Pelvic Radiation Doesn't Benefit All Prostate Cancer Patients

High-dose radiation to prostate alone effective for those at high risk of positive pelvic lymph nodes

FRIDAY, Nov. 3 (HealthDay News) -- The addition of pelvic radiation to high-dose radiation to the prostate does not improve outcomes for prostate cancer patients with a greater than 15 percent risk of positive pelvic lymph nodes, according to study findings published in the October issue of the American Journal of Clinical Oncology.

Carlos E. Vargas, M.D., from the University of Florida in Gainesville, and colleagues studied 755 prostate cancer patients with a more than 15 percent risk of positive pelvic lymph nodes. Of these, 255 had received combined external beam radiotherapy and high-dose rate brachytherapy to the prostate and seminal vesicles and were matched to 500 patients who had received external beam radiotherapy to the entire pelvis.

After a mean follow-up of four years, the researchers found that the addition of pelvic radiotherapy had no effect on biochemical failure, distant metastasis, event-free and overall survival, and death from prostate cancer.

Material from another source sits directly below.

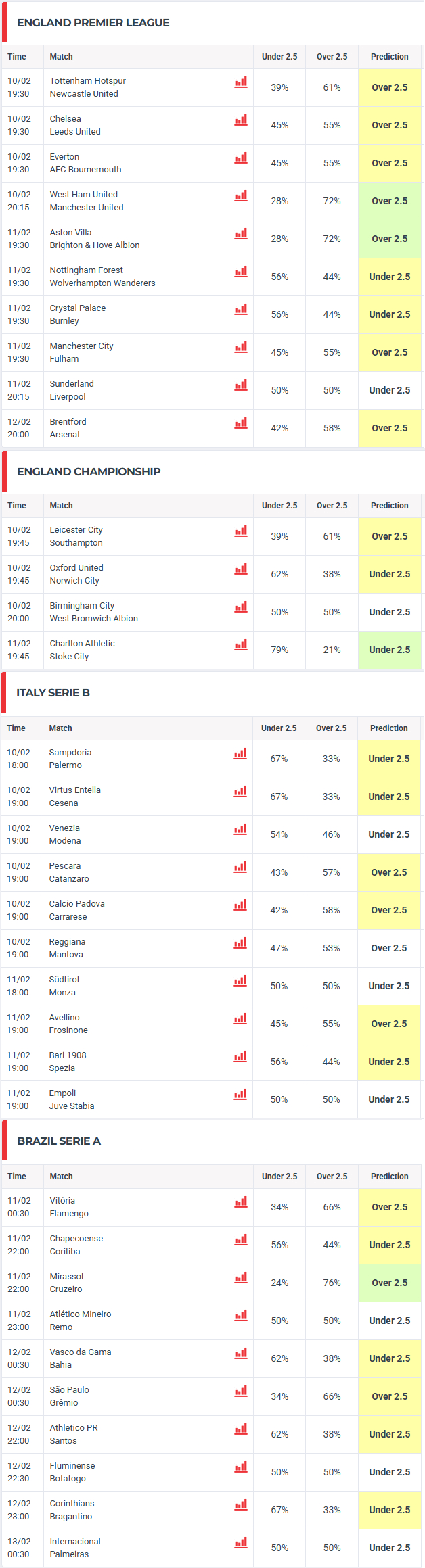The height and width of the screenshot is (1568, 425).
Task: Click the Brazil Serie A heading
Action: tap(59, 1141)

Androgen deprivation had no effect, according to the study.

"High-dose rate brachytherapy and external beam radiotherapy is an effective treatment of intermediate and high-risk cancer of the prostate. Pelvic radiotherapy was not associated with an improved biochemical, clinical or survival outcome for prostate cancer patients at a less than 15 percent risk of positive pelvic lymph nodes," Vargas and colleagues conclude.